# Provided text:
Content starts

How, individually, are these two practice areas defined? What happens if you try to couple these two established professional practices, when taken separately they are still largely not that well understood by the everyday person?

Enter Suzanne Cook, researcher and social gerontologist; and Marie Howes, financial planning consultant. We decided to ask each other first to clear up in uncomplicated terms what each of our professions is about and give you a sense of our particular focus. Let Suzanne start.

As a researcher who studies aging, let me begin by saying that as an interdisciplinary field, gerontology (the study of the biological, psychological, and social aspects of aging and older people) consists of many disciplines such as health, psychology, sociology, education, law and political science, to name a few.

Gerontologists work as practitioners on the front line with individuals. In addition, gerontologists can work within public policy and social planning. Within organizations, they can be involved in program development and evaluation. Gerontologists might also consult and conduct research, as I enjoy doing.

Traditionally, the financial aspects of aging have been a bit on the periphery within the study of aging, a part of gerontology and issues of aging, but not in the forefront. A great example of this is the lack of attention generally paid to later life work and career development among older adults, which is the focus of my research and work in the field.

Regardless, financial and economic issues, such as low-income seniors, pension plans and retirement savings, are gerontological issues, and are important personal and public policy issues. Furthermore, the importance of economic and financial issues in people’s lives on the journey of aging, but also as public policy issues, is further demonstrated through economics and financial management courses being included in many gerontology programs.

Let the fusion begin

This is where the fusion becomes interesting in an aging world. The ripples on the water in this conversation, pool closer when we both speak of the increasing importance of economic and financial issues connected with aging in our society. Marie picks up this linkage by looking at the micro process of personal financial planning.

As a financial planning consultant, my current focus is on challenging current standards for health care funding and delivery methods, and my other concern is about the regulation of financial and investment advisors as related to consumer rights.

Content ends

# Entries shown:
Content starts

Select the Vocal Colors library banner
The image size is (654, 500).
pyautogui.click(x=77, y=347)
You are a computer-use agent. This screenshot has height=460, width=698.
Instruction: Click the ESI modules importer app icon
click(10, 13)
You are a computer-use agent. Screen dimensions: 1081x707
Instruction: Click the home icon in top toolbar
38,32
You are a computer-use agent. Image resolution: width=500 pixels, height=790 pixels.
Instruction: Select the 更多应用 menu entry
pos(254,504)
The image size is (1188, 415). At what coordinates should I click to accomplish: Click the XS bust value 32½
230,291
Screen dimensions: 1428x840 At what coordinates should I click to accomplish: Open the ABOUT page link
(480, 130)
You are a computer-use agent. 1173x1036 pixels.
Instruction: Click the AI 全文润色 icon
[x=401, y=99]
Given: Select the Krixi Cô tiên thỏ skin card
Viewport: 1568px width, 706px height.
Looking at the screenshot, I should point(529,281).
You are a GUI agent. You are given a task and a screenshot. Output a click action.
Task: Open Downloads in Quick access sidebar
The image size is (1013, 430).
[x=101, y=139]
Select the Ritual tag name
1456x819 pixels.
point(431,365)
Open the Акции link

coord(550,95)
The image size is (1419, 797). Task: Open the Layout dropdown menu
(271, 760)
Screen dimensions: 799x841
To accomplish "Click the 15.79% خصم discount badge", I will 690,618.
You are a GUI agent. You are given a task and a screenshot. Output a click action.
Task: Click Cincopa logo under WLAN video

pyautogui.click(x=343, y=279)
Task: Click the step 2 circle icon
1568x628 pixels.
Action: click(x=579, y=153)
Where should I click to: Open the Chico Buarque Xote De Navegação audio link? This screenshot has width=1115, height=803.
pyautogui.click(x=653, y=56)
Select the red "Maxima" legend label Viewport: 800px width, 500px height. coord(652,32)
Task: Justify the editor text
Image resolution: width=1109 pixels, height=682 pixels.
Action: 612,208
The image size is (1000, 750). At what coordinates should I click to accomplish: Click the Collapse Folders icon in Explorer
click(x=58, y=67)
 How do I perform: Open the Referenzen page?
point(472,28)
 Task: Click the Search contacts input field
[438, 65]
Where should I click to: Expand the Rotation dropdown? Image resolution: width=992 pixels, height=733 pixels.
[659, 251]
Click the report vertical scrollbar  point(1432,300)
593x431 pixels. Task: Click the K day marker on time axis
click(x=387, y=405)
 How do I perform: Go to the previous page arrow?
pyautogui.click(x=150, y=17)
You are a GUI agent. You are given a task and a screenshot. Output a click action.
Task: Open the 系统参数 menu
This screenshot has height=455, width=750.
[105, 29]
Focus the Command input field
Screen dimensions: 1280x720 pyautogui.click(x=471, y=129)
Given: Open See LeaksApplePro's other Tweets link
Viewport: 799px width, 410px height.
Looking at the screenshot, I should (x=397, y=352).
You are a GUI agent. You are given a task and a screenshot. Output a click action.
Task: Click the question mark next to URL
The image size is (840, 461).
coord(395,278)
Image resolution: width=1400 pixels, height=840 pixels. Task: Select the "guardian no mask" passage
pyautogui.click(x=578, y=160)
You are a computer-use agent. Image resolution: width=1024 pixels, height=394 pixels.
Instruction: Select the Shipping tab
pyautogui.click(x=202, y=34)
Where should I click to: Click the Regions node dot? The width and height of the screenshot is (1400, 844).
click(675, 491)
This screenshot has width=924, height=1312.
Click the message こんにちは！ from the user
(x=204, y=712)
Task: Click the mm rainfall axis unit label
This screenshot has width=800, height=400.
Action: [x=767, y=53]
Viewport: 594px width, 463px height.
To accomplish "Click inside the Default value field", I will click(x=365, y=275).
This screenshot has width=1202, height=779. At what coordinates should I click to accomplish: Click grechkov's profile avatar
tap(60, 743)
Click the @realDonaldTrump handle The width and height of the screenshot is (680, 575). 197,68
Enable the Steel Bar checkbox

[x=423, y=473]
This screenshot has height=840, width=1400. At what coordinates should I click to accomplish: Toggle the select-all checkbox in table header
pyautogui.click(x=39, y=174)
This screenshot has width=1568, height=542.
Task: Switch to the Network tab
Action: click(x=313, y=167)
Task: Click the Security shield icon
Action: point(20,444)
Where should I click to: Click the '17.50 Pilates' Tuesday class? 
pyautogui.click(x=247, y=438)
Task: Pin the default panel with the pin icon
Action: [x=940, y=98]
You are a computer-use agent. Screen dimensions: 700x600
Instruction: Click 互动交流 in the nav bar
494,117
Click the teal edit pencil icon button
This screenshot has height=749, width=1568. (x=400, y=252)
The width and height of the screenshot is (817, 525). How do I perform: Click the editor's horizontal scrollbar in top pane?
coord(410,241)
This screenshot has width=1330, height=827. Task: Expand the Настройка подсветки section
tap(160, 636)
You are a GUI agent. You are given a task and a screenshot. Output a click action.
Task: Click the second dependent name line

Content ends

# Directions for this task:
Continue the piece on gerontology and financial planning, picking up after its last sentence.

# Solved exercise:
Personal financial planning is the process of helping individuals and families to use their income and assets to be meet their life goals now and in the future. The objective is that these goals will be met through the implementation of cash flow management, risk avoidance plans, investment planning, tax strategies and estate planning.

Over the last ten years, personal financial planning has seen innovation in financial products needed by individuals to meet their goals – especially in investment products. For example, Exchange Traded Funds have become a lower cost alternative to mutual funds. But product developers have also added complexity to the product offerings. There has also been a trend toward “fee-based” financial planning, which can blur the distinction between “advice only” and “advice tied to product sales and compensation”.

The gap in public understanding of personal financial planning is in confusing financial planning with investment planning and the purchase of investment products. Many people think that financial planning means buying GICs or mutual funds. That is investment planning and implementation. True personal financial planning does include investment planning and the purchase of investment products, BUT it is a much broader process.

A much broader process indeed. As more of our thoughts turn to forward thinking on aging issues, it will be even more so when you begin to include the equation question Financial + Gerontology = ?

Next in part two of our series Fusion and Confusion, we will look at the current roll out of that equation and share our thoughts on what this means professionally, and how it may sit in the consumer mindset as they make decisions in their future life course.

 
Suzanne Cook & Marie Howes

Cautionary Tales of Aging & Shared Vulnerability

For our future selves, what more do we need to learn every day – from those cautionary tales of aging, particularly from those who are the older of the old in their later life journey? It should be enough for each of us to take notice, when you take into account aging demographics, curving upward as they are over the next few decades, that we are all going to have to be smarter about making our longevity as financially sound, as it is socially and healthily sound.

One of the longevity intersections, between health and financial, was highlighted in an October 2015 report by Mark Lachs, MD, MPH of Weill Cornell Medical College, New York and S. Duke Han PhD of Rush University Medical Center, Chicago. Published in the Annals of Internal Medicine, Lachs and Han propose a new concept they have named AAFV“age associated financial vulnerability” to describe a classic issue typically associated with an older persons’ declining ability to manage their financial affairs.

From our professional and personal experience, we can attest first-hand to what any reader here could share from their own stories of helping elder family members or friends. Obvious issues like dementia and other impairments to health can lead to a family or friend intervention, where help with personal financial matters is necessary. Often as we know, the intervention arrives too late and a sudden encounter with a problem like elder fraud can add to the mountain of worry.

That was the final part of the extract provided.